一、被控訴人主張の土地が訴外三田茂の所有であつたこと、控訴人が被控訴人主張の建物を店舗として使用し、その敷地である主張の土地部分を占有していることは当事者間に争いない。また成立に争がない甲第一号証、原審における被告三田茂の本人尋問の結果および当審における被控訴人代表者の尋問の結果によれば、被控訴人は昭和三六年二月一〇日右土地を三田茂から買受け、同年三月三日その旨所有権移転登記を経由したことが認められ、右認定に反する証拠はない。

二、そこで控訴人の権利濫用の主張の成否につき判断する。

(一)  原審における被告三田茂の本人尋問の結果ならびに原審および当審における控訴人代表者の尋問の結果によれば、控訴人は昭和二四年三月頃三田茂から右建物を賃借し、爾来これを米穀販売店の店舗として使用して来たことが認められる。

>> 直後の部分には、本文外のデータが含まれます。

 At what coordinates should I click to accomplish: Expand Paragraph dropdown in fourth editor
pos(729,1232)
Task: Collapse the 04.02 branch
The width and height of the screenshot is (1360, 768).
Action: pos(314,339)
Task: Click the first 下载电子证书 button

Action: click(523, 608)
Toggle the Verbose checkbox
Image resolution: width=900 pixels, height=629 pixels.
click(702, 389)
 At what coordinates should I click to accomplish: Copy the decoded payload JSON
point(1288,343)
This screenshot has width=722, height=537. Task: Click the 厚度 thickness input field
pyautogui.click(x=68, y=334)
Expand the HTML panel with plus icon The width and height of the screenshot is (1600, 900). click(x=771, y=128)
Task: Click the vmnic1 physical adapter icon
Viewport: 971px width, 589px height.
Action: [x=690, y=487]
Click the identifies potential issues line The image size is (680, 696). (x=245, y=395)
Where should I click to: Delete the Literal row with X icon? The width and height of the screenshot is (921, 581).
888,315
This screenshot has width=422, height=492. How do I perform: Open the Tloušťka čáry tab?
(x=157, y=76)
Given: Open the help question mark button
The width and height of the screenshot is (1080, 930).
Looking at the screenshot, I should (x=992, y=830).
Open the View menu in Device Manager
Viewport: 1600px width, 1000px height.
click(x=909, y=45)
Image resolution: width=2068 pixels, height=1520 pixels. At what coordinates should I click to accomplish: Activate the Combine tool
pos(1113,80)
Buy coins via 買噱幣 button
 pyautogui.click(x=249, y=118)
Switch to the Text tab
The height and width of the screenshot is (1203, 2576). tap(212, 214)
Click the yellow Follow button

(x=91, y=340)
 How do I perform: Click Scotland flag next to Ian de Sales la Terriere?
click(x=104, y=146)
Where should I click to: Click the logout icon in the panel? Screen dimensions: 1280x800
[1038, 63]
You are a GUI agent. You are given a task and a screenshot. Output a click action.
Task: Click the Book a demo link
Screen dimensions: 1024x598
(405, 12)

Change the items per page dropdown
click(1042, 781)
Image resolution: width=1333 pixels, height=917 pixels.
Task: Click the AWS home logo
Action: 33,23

ところで被控訴人は、三田茂はこの程控訴人に対し右建物の明渡を求め、控訴人よりその承諾を得たものであり、そうでなくとも三田茂はこれが明渡を求める正当理由を有する(従つて、少くも、当然明渡されるべき事情にあつた)旨主張する。

そして、右三田茂の供述と原審証人矢島栄一、同森数馬の各証言とによれば、右のように三田茂が控訴人に対し建物の明渡請求をなしたこと、また同三田は友人矢島栄一らとともに控訴人の立退先の物色にかなり努めたことは認められる。しかし控訴人が明渡を承諾したとか、その他明渡を正当ならしめるような事情があつたことは、被控訴人提出援用の全立証によつてもこれを肯認することができず、他にこれを認めるに足る証拠はない。却つて原審証人三田光男、同中野繁市の各証言、原審における控訴人代表者の供述によれば、昭和三六年二月頃右三田茂が明渡請求に急なる余り控訴人代表者に対し強迫がましき言辞を用いたり、また、その后、同人等が右建物の裏側に接続していた物置を勝手にとりこわし、裏口をふさいだ事情もあることが窺われる。

(二)  成立に争がない乙第一号証、当審証人山中由雄の証言、原審および当審における証人三田光男および控訴人代表者の各供述に、原審証人松永正安の証言、右三田茂および被控人代表者の各供述、これらにより成立を認める甲第二号証ならびに口頭弁論の全趣旨をあわせ考えれば、もともと、被控訴人代表者成願一郎は昭和三五年中、訴外山中由雄を介して右三田茂が前記土地を所有しこれを売却する意思あることを知り、その土地全部を使用して給油所を設置することを計画し、昭和三六年二月三日、成願一郎、三田茂、前記矢島栄一等が取締役、同成願ほか一名が代表取締役、右山中が監査役となり新たに被控訴人会社が設立され、次いで前記のように同会社は三田茂から右土地を買受ける運びとされたものであること、三田茂は矢島等ともども右給油所設置に参画し、これによる利益にあづかろうとし、一方、成願は三田茂が右土地周辺でいわゆる顔がきき同人の参加は営業上利するところあり、双方に便益をもたらすものと考えたこと、そして、当初の間は、三田茂は右給油所に常勤し給料の支給を受けていたこと、もとより、成願は、山中とも、あらかじめ現地を見分し、右土地上に三田茂が前記建物を所有し控訴人がこれを賃借して米穀販売店の店舗として使用していることを知悉し、前記土地売買に当り、三田茂をして右土地のいわゆる更地化を約せしめ、(それと関連し代金三〇〇万円のうち一部金三〇万円の支払を留保した)その后、同人が控訴人に対してなす立退要求を、強硬に推進したものであることが認められ、以上の認定をくつがえすに足る証拠はない。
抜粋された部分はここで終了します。